Thursday, August 25, 2016

Facebook Victorian-Style, Circa 1881

I've long been charmed by American culture around the turn of the 20th century, from about 1880 to 1920.  Little charms me more than this Autograph Book of my maternal great-grandmother, Jessie Belle Gibson Hutchison (1862 - 1952).

Autograph books were a fad in Victorian-era America, from about 1850 through the 1880s. Until replaced by yearbooks. Telephones. The internet.  And Facebook... 

Per Wikipedia, autograph books originated in Europe in the Middle Ages to record family genealogy, and among college students. "Traditionally they were exchanged among friends, colleagues, and classmates to fill with poems, drawings, personal messages, small pieces of verse, and other mementos. Their modern derivations include yearbooks, friendship books, and guest books."
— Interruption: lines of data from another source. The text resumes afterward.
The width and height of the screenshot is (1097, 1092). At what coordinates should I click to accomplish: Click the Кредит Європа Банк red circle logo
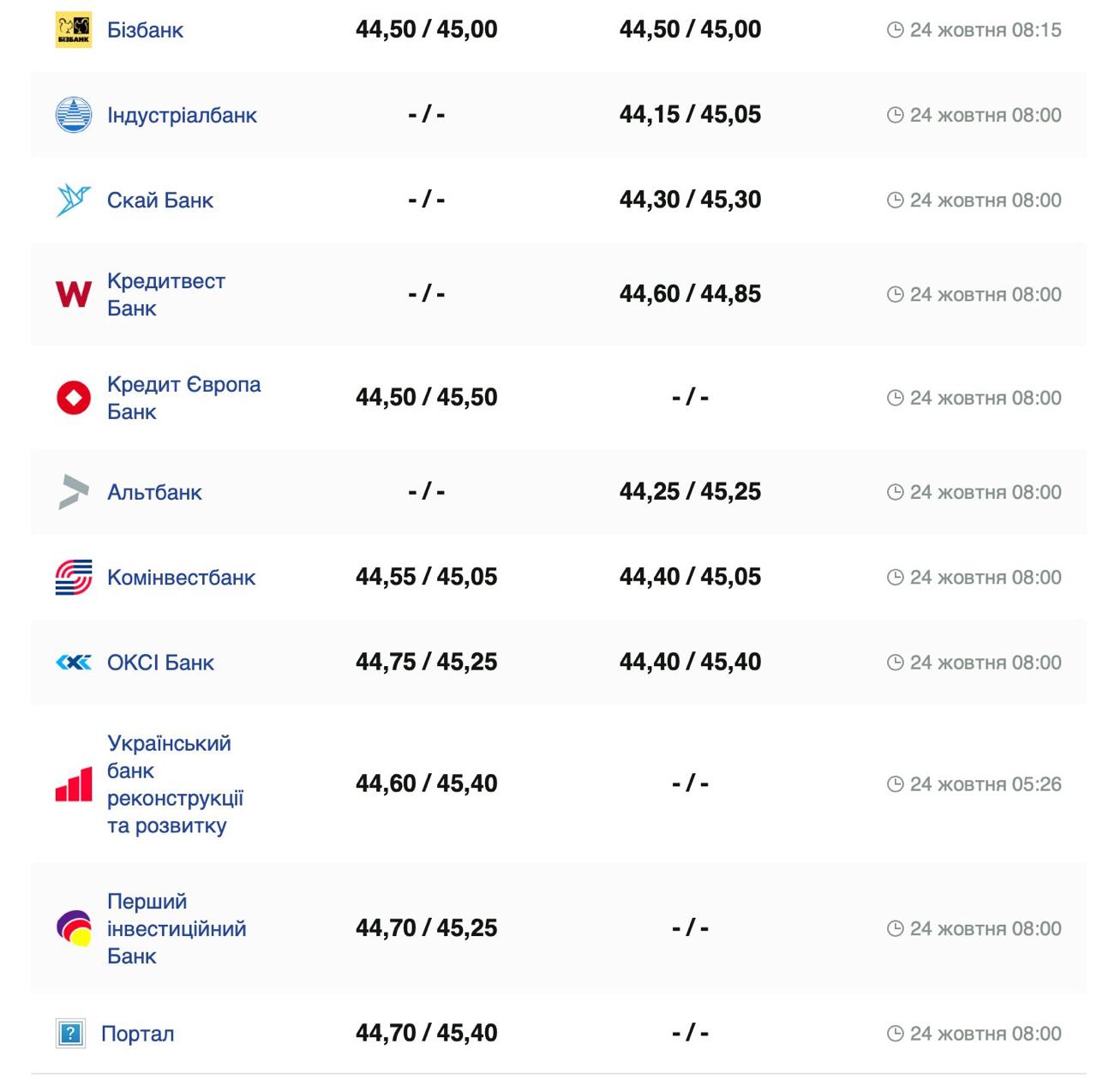(73, 398)
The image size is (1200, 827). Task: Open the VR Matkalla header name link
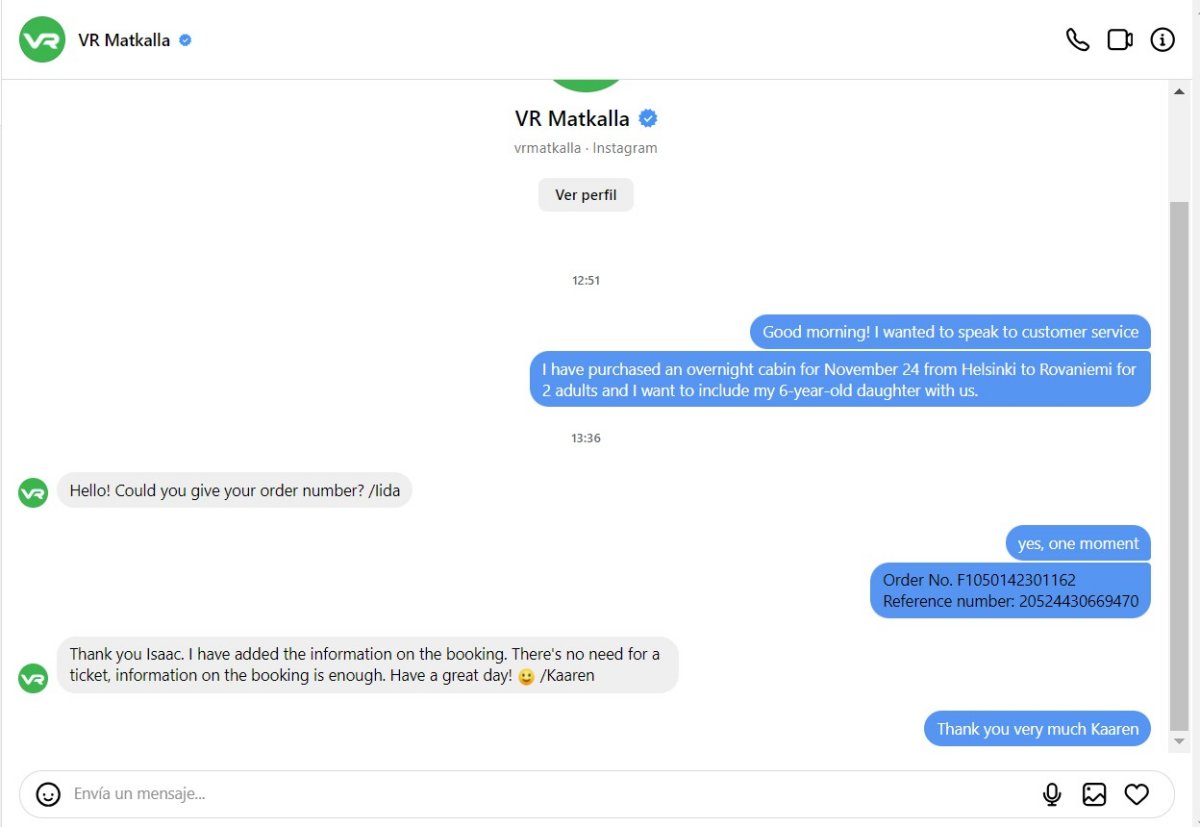124,41
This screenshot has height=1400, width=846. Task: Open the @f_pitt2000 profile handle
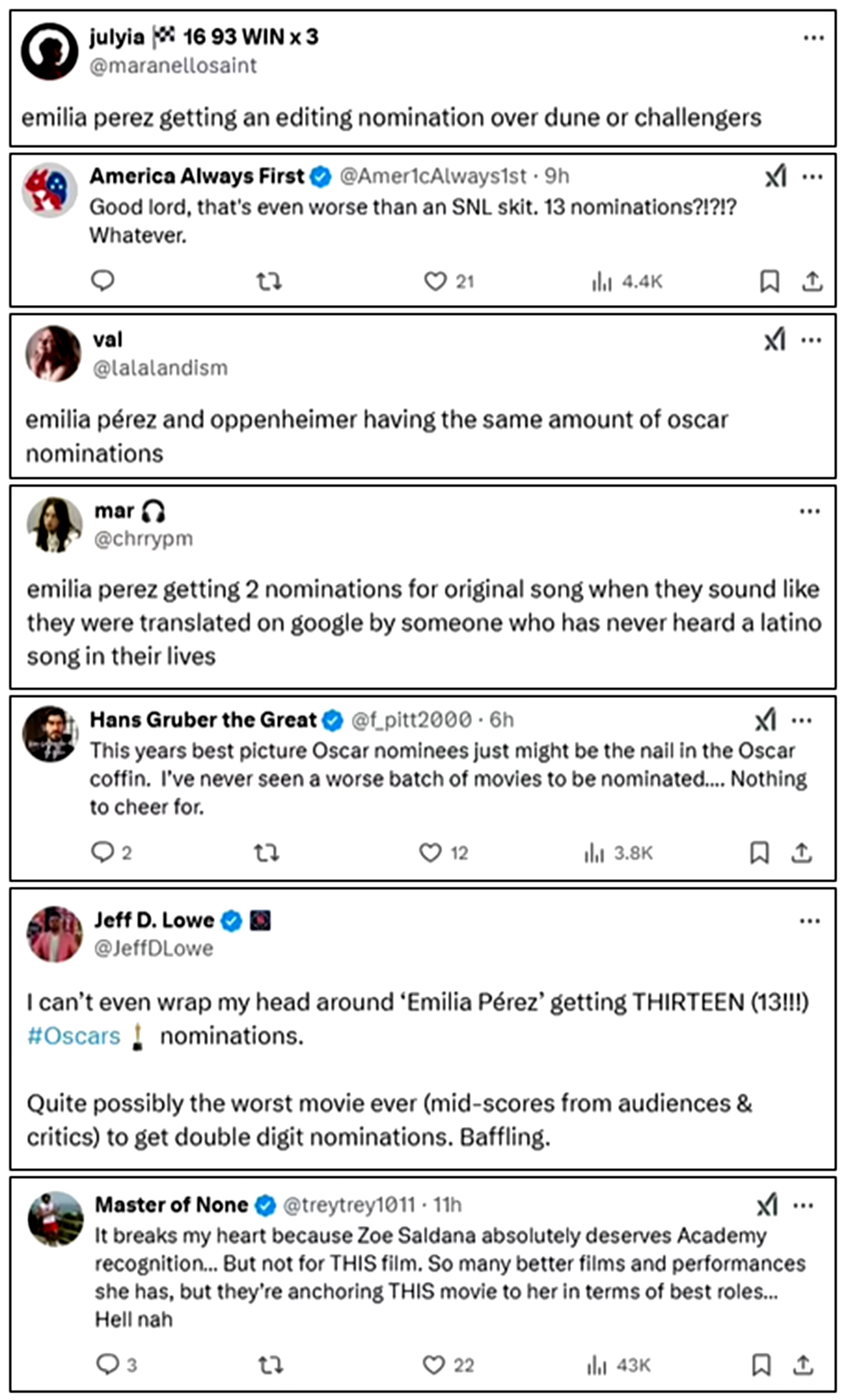(x=411, y=720)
In fact, Princeton University archives house a collection of "219 autograph books from 192 members of classes between 1825 and 1884. The books were used to collect not only the autographs of classmates, but also good wishes, bits of favorite verse, letters of farewell, or reminiscences of shared events during undergraduate years."

I appreciate my great-grandmother's Autograph Book for the extraordinary genealogy record she later, at age 71, listed in it in 1933.  
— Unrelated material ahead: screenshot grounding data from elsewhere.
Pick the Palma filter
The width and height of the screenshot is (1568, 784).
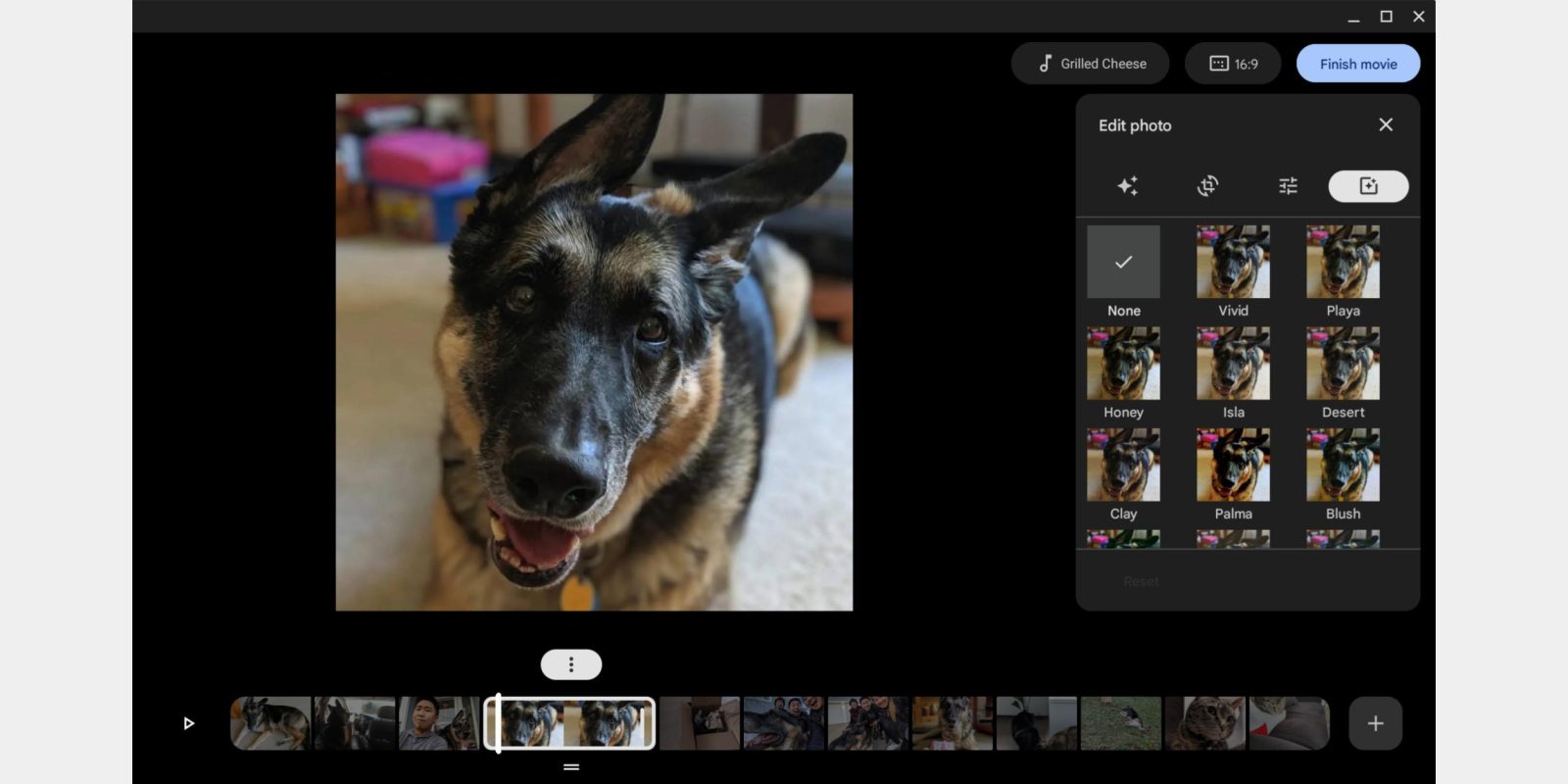tap(1233, 465)
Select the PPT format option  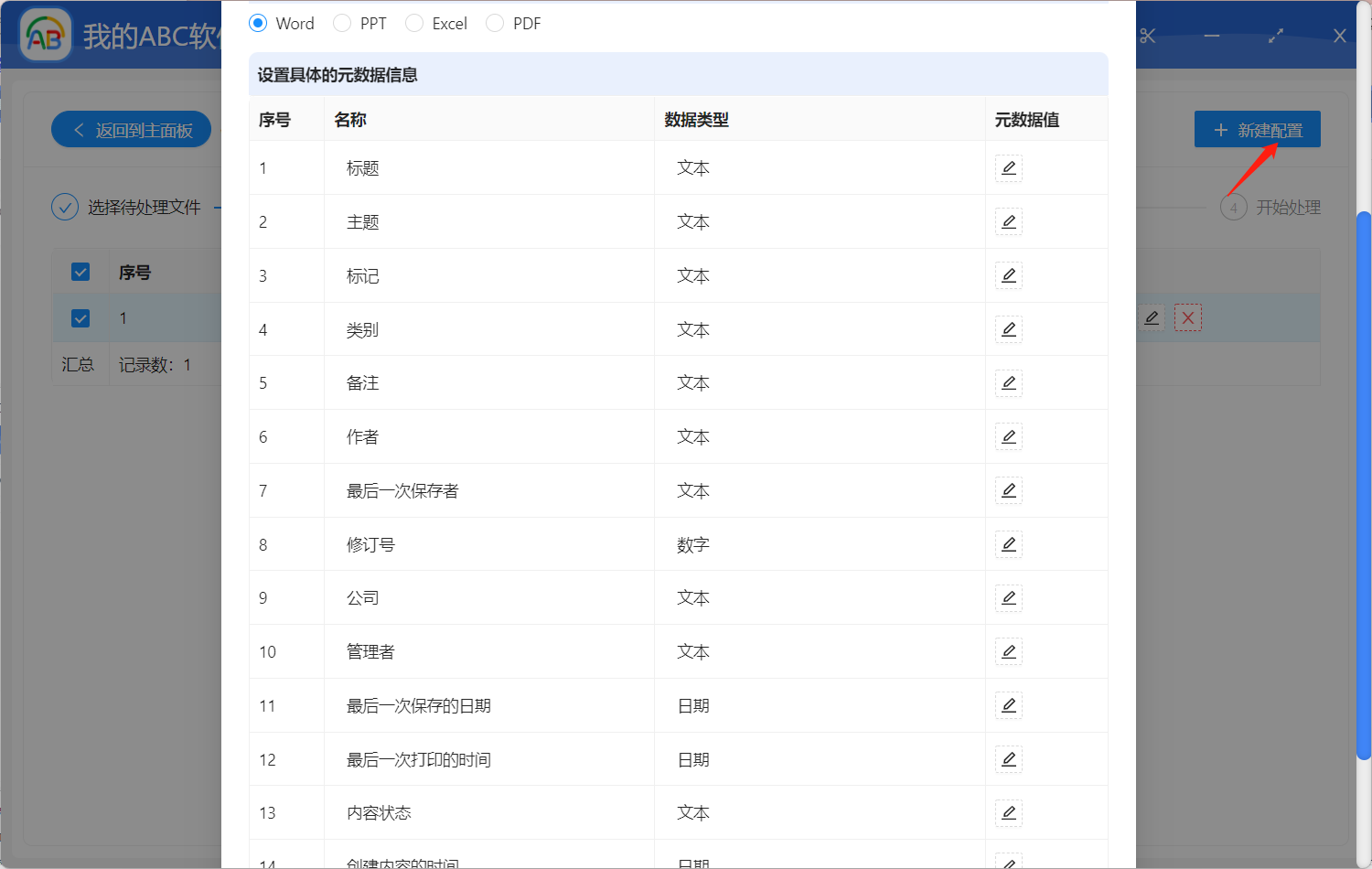[343, 23]
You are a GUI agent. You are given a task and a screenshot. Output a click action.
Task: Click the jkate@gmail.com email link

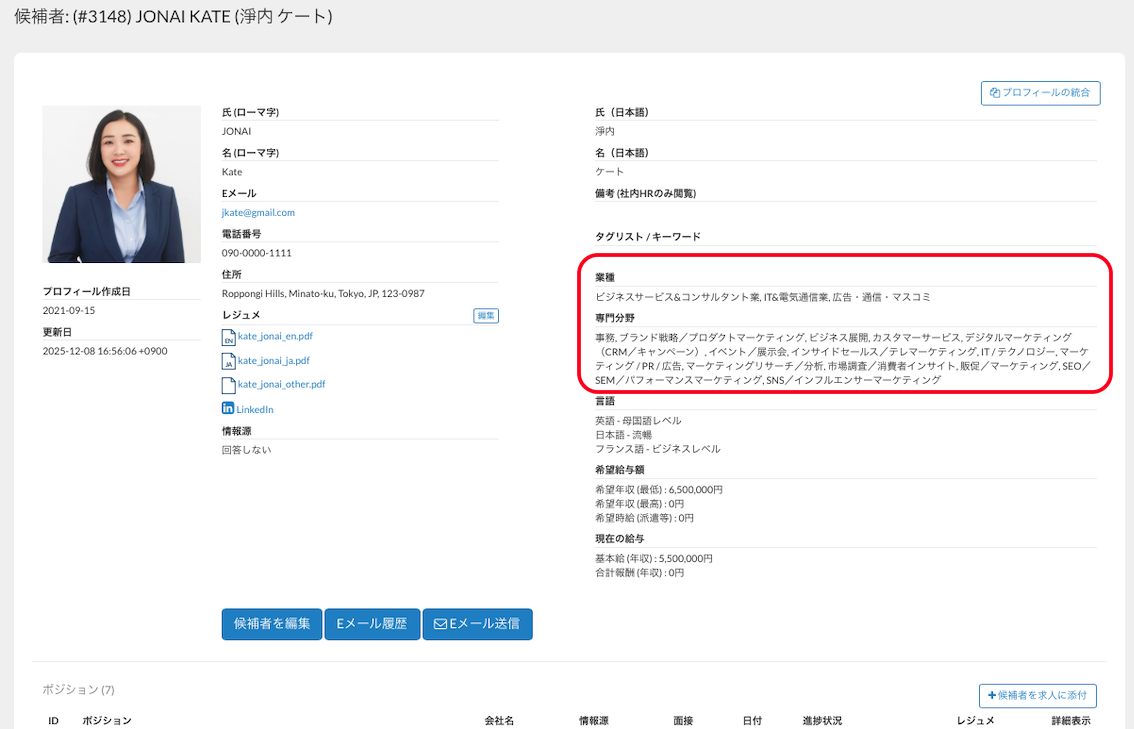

But even more, I'm charmed by the eloquent, sweet, serious, clever, often funny autographs collected in the early 1880s from family and friends by 19-year-old Jessie Gibson of farming community Sigel, Kansas

And it strikes me how much civility and graciousness Americans have lost in the last 150 years, from Victorian-era autographs books to Facebook today. 
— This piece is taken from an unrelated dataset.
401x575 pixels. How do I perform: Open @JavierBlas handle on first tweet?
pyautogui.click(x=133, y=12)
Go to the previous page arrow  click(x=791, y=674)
For your enjoyment, a small sampling...


"Take this, it is a gift of love
That seeks thy good alone.
Keep it for the writer's sake,
And read it for thine own.
Your friend,
Laura M. Flagg, April 17, 1883"


"Our lives are albums written through
Of good or ill, of false or true
And as the angels turn the page of our year
Oh may they greet the good with smiles
And blow the ill with tear.
Is the wish of your friend...
Eva Cade, September 8, 1881
Lawrence, Kansas"

"Forget me not is all I wish,
And if it proves too hard a task,
Forget me.
As ever your friend,
Hattie Frazier, November 10, 1883
Alfred, Kansas"

"Oh believe me dear Cousin Jessie when I say that through life, 
my best wishes shall be for Thy happiness, and
a pure desire that we may spend eternity happily together
in the presence of our Heavenly Father.
Adda C. Petefish, October 20, 1881
Belvoir, Kansas"

"When you stand before the tub
Think of me before you rub
And if the water is too hot
Cool it, and forget me not.
Effie Hutchison, October 27, 1883"


"Miss Jessie,
Youth is life's bright morning
Age is coming on.
Watch and pray and labor
Youth will soon be gone.
'Hope'
Why do we hope? Disappointment will fret us
And laugh at our dreams ere our wakings begun.
Why look to the future? That will not forget us
If something is lost, there is more to be won.
Yours Truly,
James F. Morris, October 28, 1881
Richland, Kansas"

And from Jessie's future husband, my great-grandfather, Charles Hutchison (1858 to 1941) , who she married in 1884...

"Tis hard to part with those we love
Tis hard to part tis true
Tis not as hard to part with some
As tis to part with you.
Charley Hutchison, October 1883"

Charming, indeed.  I mourn the graciousness and innocence of those pre-Facebook days.

(In the photo, from left are Charles Hutchison (1858-1941), son Alpha (1884-1962), daughter Marie, my grandmother (1897-1987), daughter Gertrude (1886-1962), Jessie Gibson Hutchison (1862-1952), daughter Clara (1888-1975).)